Dunaway appointed state highway engineer

Staff Report


Kentucky Transportation Cabinet Secretary Greg Thomas recently announced Patty Dunaway, P.E., will serve as state highway engineer.

Dunaway becomes the second woman in cabinet history to assume the role.

“Patty’s extensive career in engineering will help shape our strategic vision for improving Kentucky’s vast transportation network,” Thomas said in a statement. “I look forward to working with Patty and her talented team as we begin to address the budgetary challenges facing the cabinet.”
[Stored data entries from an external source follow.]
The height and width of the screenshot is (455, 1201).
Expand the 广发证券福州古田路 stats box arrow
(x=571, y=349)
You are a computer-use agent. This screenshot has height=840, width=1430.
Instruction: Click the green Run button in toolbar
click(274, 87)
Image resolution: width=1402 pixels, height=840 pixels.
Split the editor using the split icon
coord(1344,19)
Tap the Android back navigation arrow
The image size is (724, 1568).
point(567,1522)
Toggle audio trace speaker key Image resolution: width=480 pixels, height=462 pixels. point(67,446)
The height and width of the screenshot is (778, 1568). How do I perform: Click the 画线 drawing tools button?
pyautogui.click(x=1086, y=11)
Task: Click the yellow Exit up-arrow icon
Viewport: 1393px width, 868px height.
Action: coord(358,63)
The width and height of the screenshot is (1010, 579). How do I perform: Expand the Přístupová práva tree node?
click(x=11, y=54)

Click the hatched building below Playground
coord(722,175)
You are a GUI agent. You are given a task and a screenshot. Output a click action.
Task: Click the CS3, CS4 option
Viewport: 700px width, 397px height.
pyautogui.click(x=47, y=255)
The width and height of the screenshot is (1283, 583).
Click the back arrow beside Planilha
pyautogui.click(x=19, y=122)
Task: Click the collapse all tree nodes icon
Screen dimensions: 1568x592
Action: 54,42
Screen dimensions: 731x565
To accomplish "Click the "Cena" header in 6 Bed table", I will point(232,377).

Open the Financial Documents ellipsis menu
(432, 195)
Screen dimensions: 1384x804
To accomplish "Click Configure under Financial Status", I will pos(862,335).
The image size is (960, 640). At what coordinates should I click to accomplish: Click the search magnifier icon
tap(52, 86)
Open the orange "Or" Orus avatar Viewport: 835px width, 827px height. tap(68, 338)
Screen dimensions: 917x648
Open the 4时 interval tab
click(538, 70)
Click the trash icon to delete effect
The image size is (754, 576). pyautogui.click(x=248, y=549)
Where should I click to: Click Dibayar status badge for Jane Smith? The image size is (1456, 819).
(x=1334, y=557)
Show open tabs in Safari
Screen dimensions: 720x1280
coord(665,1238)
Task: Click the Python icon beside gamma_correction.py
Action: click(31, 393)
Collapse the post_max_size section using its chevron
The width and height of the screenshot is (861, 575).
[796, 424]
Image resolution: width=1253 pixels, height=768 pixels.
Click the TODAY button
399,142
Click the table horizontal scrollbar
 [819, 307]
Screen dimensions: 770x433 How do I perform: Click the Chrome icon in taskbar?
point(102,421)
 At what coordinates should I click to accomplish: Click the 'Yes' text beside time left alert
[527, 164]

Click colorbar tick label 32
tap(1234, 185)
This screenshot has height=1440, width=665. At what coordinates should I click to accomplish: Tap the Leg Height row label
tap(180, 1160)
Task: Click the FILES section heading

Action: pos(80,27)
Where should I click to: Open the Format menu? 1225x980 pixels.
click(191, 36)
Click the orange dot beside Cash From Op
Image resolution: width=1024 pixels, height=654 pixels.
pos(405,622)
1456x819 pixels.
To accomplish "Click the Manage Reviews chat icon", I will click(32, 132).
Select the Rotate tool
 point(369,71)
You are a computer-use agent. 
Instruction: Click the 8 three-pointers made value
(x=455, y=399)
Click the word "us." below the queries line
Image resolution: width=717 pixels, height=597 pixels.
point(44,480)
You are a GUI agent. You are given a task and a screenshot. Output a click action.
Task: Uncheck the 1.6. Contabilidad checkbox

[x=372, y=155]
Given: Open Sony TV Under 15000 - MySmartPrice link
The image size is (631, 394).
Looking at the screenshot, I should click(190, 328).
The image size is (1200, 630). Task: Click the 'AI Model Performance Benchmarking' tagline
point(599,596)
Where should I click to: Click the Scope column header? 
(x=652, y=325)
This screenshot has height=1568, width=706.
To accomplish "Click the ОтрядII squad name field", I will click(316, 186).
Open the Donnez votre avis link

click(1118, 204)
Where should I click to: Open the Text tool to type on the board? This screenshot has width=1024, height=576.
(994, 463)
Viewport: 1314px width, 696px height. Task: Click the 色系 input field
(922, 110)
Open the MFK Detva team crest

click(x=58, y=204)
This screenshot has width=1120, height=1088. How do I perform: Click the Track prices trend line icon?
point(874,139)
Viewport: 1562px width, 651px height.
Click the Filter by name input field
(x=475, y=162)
Dunaway began her career at KYTC as a scholarship student in 1990, working summers out of the Lexington and Elizabethtown district offices. During her 26-year career at the cabinet, she worked in various areas including construction, design, planning and most recently, serving as chief district engineer for the District Four highway office in Elizabethtown since 2006.

“I am very thankful for this opportunity and honored to continue to serve Kentucky alongside the great employees of the Kentucky Transportation Cabinet,” Dunaway said.

She has been involved with various planning studies including the Heartland Parkway and the U.S. 31W Safety Corridor. She has managed the Safety Program and the annual Rural Secondary Program for District Four. Dunaway initiated the I-65 Incident Management Team and was responsible for overseeing the Base Realignment and Closure highway projects at Fort Knox as well as the remaining 30-mile widening project of I-65 to six lanes.

Throughout her career, Dunaway served as district coordinator for the Kentucky Engineering Exposure Network (KEEN) and the director for the Kentucky Association of Transportation Engineers. In 2011, Dunaway was named the University of Kentucky’s Young Engineer of the Year.

Dunaway holds a bachelor’s degree in civil engineering from the University of Kentucky.

She lives in Leitchfield with her husband, Jerry, and has two daughters, Dawn and Tara, who attend the University of Louisville. The appointment is effective May 1.

The state highway engineer oversees the Department of Highways, which is responsible for 12 highway districts as well as numerous offices and divisions.